[Dataset entries]

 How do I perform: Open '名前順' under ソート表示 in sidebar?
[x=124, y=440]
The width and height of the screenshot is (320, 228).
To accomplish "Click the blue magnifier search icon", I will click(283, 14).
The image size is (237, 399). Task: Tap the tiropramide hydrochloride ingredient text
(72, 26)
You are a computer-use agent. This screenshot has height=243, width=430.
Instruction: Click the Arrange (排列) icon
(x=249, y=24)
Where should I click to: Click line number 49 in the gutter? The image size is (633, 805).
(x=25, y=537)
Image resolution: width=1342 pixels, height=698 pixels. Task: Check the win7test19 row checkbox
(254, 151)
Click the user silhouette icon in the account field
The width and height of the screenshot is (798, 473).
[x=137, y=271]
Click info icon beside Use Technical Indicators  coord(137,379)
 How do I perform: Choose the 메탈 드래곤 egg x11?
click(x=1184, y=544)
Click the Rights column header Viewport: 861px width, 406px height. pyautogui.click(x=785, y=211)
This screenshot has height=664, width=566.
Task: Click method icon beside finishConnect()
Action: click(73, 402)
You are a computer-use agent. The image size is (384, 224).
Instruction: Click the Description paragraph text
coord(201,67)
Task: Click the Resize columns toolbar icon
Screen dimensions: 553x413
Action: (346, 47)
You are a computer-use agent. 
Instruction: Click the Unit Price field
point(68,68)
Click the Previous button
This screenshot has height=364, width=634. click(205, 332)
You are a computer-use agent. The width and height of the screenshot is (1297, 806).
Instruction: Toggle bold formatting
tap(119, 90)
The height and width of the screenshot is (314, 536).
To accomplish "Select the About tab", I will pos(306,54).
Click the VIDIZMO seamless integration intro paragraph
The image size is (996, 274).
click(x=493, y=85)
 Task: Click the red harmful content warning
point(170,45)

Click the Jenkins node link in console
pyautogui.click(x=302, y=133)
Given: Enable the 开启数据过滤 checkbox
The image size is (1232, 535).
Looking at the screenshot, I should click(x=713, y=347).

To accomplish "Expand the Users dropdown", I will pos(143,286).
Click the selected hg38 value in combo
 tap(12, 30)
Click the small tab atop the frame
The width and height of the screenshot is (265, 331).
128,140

### PROBLEM STATEMENT
The records above are to be output in full and without error.

### RESPONSE AREA
 How do I perform: Open '名前順' under ソート表示 in sidebar?
[x=124, y=440]
The width and height of the screenshot is (320, 228).
To accomplish "Click the blue magnifier search icon", I will click(283, 14).
The image size is (237, 399). Task: Tap the tiropramide hydrochloride ingredient text
(72, 26)
You are a computer-use agent. This screenshot has height=243, width=430.
Instruction: Click the Arrange (排列) icon
(x=249, y=24)
Where should I click to: Click line number 49 in the gutter? The image size is (633, 805).
(x=25, y=537)
Image resolution: width=1342 pixels, height=698 pixels. Task: Check the win7test19 row checkbox
(254, 151)
Click the user silhouette icon in the account field
The width and height of the screenshot is (798, 473).
[x=137, y=271]
Click info icon beside Use Technical Indicators  coord(137,379)
 How do I perform: Choose the 메탈 드래곤 egg x11?
click(x=1184, y=544)
Click the Rights column header Viewport: 861px width, 406px height. pyautogui.click(x=785, y=211)
This screenshot has height=664, width=566.
Task: Click method icon beside finishConnect()
Action: click(73, 402)
You are a computer-use agent. The image size is (384, 224).
Instruction: Click the Description paragraph text
coord(201,67)
Task: Click the Resize columns toolbar icon
Screen dimensions: 553x413
Action: (346, 47)
You are a computer-use agent. 
Instruction: Click the Unit Price field
point(68,68)
Click the Previous button
This screenshot has height=364, width=634. click(205, 332)
You are a computer-use agent. The width and height of the screenshot is (1297, 806).
Instruction: Toggle bold formatting
tap(119, 90)
The height and width of the screenshot is (314, 536).
To accomplish "Select the About tab", I will pos(306,54).
Click the VIDIZMO seamless integration intro paragraph
The image size is (996, 274).
click(x=493, y=85)
 Task: Click the red harmful content warning
point(170,45)

Click the Jenkins node link in console
pyautogui.click(x=302, y=133)
Given: Enable the 开启数据过滤 checkbox
The image size is (1232, 535).
Looking at the screenshot, I should click(x=713, y=347).

To accomplish "Expand the Users dropdown", I will pos(143,286).
Click the selected hg38 value in combo
 tap(12, 30)
Click the small tab atop the frame
The width and height of the screenshot is (265, 331).
128,140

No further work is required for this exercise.